§ **ACTION ITEM**
Your copy should repeat each record below exactly and contain no images.

§ **RECORDS PROVIDED**
════
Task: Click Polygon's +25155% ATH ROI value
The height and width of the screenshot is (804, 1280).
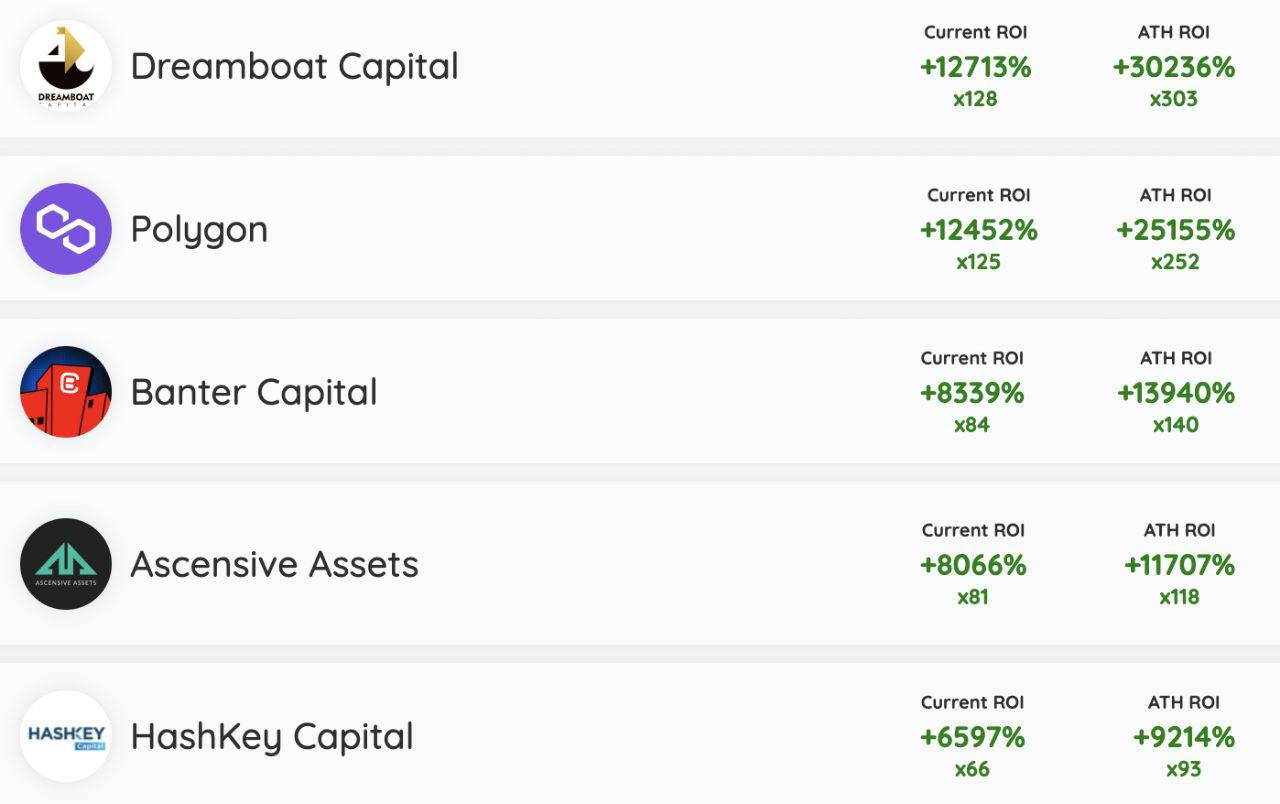Action: [x=1175, y=231]

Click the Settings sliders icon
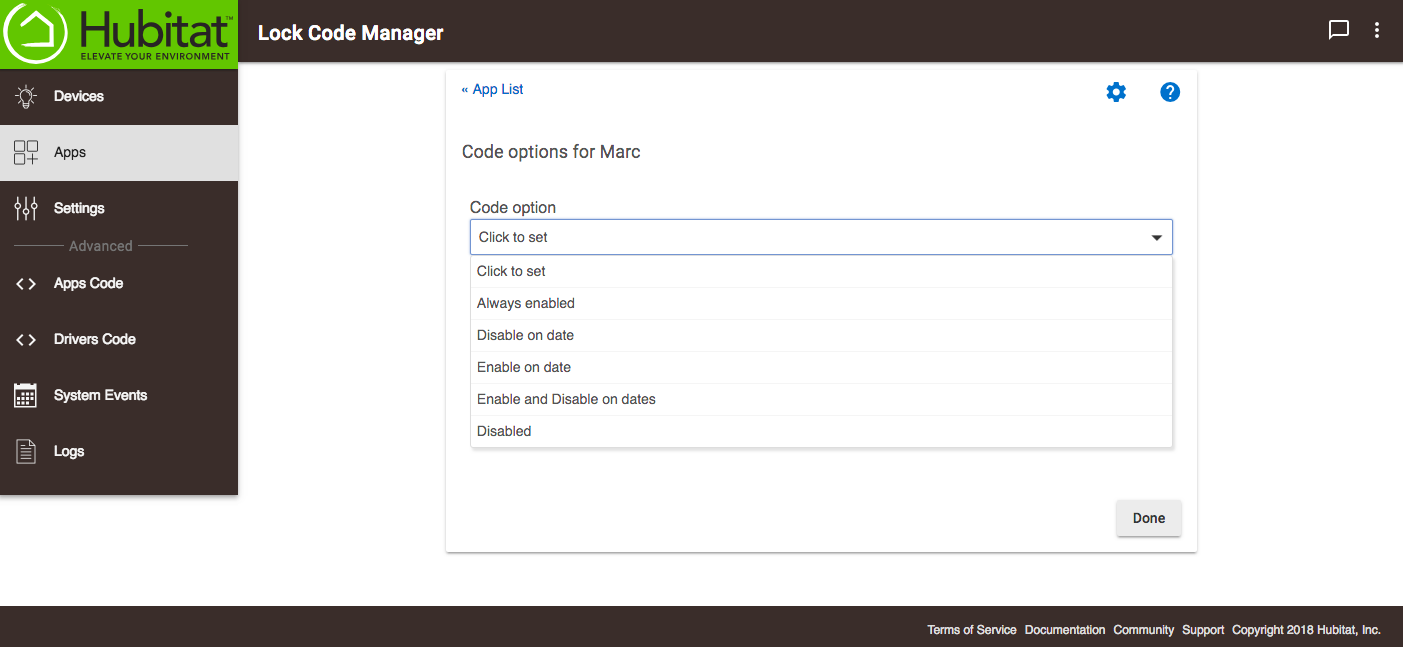26,208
════
§ **WRITTEN SOLUTION**
Task: Click Polygon's +25155% ATH ROI value
The height and width of the screenshot is (804, 1280).
Action: [x=1175, y=231]

Click the Settings sliders icon
26,208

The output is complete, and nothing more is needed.